━━━━━ EXTRACTED ENTRIES ━━━━━

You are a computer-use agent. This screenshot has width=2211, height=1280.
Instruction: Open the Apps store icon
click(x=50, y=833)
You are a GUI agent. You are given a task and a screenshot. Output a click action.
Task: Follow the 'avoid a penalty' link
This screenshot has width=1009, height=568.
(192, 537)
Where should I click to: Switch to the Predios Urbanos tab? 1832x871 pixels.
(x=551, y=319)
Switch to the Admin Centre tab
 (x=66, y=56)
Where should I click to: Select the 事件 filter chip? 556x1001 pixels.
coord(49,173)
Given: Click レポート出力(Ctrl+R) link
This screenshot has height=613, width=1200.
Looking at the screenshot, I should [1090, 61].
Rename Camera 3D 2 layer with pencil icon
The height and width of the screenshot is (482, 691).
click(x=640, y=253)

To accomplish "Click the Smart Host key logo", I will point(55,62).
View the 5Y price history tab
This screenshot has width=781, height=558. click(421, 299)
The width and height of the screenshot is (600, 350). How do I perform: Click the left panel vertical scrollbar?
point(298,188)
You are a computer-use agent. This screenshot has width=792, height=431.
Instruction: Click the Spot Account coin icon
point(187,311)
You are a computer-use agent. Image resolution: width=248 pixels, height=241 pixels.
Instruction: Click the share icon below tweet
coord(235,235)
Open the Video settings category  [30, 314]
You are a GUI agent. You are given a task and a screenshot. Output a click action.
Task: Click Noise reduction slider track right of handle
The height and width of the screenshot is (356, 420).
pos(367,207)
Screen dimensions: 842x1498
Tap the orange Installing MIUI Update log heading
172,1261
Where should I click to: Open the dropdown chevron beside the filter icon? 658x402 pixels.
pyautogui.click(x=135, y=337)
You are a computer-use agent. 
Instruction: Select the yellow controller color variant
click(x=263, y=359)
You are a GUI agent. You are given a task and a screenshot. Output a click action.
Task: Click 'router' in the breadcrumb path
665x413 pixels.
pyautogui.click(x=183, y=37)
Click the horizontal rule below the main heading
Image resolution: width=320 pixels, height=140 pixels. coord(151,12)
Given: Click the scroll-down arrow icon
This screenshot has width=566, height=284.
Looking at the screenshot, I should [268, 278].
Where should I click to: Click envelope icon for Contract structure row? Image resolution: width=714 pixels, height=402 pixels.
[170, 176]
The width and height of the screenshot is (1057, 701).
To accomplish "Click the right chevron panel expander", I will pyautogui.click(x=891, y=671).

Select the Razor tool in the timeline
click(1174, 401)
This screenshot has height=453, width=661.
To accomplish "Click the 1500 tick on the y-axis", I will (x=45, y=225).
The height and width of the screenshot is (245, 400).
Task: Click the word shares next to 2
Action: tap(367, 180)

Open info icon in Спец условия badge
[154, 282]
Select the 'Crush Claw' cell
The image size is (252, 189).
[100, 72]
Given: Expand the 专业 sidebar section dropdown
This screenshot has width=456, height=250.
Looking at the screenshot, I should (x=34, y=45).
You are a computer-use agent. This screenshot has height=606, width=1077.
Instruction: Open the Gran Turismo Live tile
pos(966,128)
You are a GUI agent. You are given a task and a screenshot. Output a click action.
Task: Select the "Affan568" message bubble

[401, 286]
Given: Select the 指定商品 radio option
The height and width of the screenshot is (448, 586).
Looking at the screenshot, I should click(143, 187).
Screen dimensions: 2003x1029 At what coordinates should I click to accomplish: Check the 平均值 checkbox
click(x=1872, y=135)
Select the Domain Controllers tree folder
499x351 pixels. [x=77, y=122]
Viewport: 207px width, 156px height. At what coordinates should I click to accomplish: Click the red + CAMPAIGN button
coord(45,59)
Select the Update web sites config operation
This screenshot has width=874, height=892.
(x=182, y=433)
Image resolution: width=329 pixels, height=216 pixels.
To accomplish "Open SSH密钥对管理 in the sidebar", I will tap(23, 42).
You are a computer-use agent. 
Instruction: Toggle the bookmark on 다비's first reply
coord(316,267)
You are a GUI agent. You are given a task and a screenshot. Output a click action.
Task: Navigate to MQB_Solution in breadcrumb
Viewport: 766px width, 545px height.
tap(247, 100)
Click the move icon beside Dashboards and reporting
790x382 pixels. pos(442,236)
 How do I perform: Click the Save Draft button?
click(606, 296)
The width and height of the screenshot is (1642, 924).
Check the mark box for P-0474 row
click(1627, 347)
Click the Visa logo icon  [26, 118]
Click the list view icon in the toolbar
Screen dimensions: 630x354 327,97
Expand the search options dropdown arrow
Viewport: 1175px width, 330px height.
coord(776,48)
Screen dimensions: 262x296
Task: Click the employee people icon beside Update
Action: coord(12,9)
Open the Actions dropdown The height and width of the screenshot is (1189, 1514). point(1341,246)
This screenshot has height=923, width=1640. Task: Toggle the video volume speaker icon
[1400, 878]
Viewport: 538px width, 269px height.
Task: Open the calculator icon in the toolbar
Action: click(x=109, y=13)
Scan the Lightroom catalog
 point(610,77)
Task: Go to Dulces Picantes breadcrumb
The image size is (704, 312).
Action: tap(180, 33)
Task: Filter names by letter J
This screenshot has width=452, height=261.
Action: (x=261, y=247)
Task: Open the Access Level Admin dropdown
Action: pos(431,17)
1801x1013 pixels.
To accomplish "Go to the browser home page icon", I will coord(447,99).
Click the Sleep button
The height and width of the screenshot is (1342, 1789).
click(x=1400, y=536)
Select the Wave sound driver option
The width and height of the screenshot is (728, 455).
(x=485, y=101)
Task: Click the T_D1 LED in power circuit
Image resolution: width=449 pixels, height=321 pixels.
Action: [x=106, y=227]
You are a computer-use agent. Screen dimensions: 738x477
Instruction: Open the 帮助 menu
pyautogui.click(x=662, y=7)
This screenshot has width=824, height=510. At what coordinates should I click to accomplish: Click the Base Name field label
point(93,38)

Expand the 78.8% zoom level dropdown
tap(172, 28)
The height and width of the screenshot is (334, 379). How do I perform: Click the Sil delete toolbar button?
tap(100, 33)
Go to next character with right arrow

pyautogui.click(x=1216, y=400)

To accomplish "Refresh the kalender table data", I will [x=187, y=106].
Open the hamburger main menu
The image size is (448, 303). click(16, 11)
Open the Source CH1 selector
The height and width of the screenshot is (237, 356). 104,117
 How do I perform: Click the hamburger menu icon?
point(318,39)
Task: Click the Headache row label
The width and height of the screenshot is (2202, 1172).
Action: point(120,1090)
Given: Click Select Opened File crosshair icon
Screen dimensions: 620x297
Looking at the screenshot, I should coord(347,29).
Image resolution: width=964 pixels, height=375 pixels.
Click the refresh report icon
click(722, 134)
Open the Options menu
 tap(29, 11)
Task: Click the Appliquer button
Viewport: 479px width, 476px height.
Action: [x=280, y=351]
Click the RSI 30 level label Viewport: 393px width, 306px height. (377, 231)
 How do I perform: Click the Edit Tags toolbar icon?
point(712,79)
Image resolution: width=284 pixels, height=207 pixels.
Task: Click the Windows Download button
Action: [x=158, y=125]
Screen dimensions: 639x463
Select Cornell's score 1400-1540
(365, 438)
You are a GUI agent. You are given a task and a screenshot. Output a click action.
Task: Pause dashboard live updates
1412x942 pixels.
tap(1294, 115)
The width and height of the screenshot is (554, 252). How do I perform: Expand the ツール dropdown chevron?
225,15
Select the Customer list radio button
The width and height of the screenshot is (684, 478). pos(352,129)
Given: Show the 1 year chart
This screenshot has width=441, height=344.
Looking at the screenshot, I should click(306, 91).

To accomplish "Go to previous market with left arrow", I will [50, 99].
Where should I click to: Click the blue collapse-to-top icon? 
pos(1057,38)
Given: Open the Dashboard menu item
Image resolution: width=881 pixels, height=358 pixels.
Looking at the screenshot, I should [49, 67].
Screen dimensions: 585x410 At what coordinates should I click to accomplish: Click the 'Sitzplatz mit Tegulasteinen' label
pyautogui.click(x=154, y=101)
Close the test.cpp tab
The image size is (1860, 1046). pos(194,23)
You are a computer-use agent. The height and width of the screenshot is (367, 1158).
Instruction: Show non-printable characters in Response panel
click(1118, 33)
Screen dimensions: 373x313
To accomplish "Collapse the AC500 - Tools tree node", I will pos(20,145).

━━━━━

Repeat the rows word for word, starting at the line containing "How do I perform: Click the hamburger" and continuing through the end of the rows, that line included.

FINISHED EXERCISE:
 How do I perform: Click the hamburger menu icon?
point(318,39)
Task: Click the Headache row label
The width and height of the screenshot is (2202, 1172).
Action: point(120,1090)
Given: Click Select Opened File crosshair icon
Screen dimensions: 620x297
Looking at the screenshot, I should coord(347,29).
Image resolution: width=964 pixels, height=375 pixels.
Click the refresh report icon
click(722, 134)
Open the Options menu
 tap(29, 11)
Task: Click the Appliquer button
Viewport: 479px width, 476px height.
Action: [x=280, y=351]
Click the RSI 30 level label Viewport: 393px width, 306px height. (377, 231)
 How do I perform: Click the Edit Tags toolbar icon?
point(712,79)
Image resolution: width=284 pixels, height=207 pixels.
Task: Click the Windows Download button
Action: [x=158, y=125]
Screen dimensions: 639x463
Select Cornell's score 1400-1540
(365, 438)
You are a GUI agent. You are given a task and a screenshot. Output a click action.
Task: Pause dashboard live updates
1412x942 pixels.
tap(1294, 115)
The width and height of the screenshot is (554, 252). How do I perform: Expand the ツール dropdown chevron?
225,15
Select the Customer list radio button
The width and height of the screenshot is (684, 478). pos(352,129)
Given: Show the 1 year chart
This screenshot has width=441, height=344.
Looking at the screenshot, I should click(306, 91).

To accomplish "Go to previous market with left arrow", I will [50, 99].
Where should I click to: Click the blue collapse-to-top icon? 
pos(1057,38)
Given: Open the Dashboard menu item
Image resolution: width=881 pixels, height=358 pixels.
Looking at the screenshot, I should [49, 67].
Screen dimensions: 585x410 At what coordinates should I click to accomplish: Click the 'Sitzplatz mit Tegulasteinen' label
pyautogui.click(x=154, y=101)
Close the test.cpp tab
The image size is (1860, 1046). pos(194,23)
You are a computer-use agent. The height and width of the screenshot is (367, 1158).
Instruction: Show non-printable characters in Response panel
click(1118, 33)
Screen dimensions: 373x313
To accomplish "Collapse the AC500 - Tools tree node", I will pos(20,145).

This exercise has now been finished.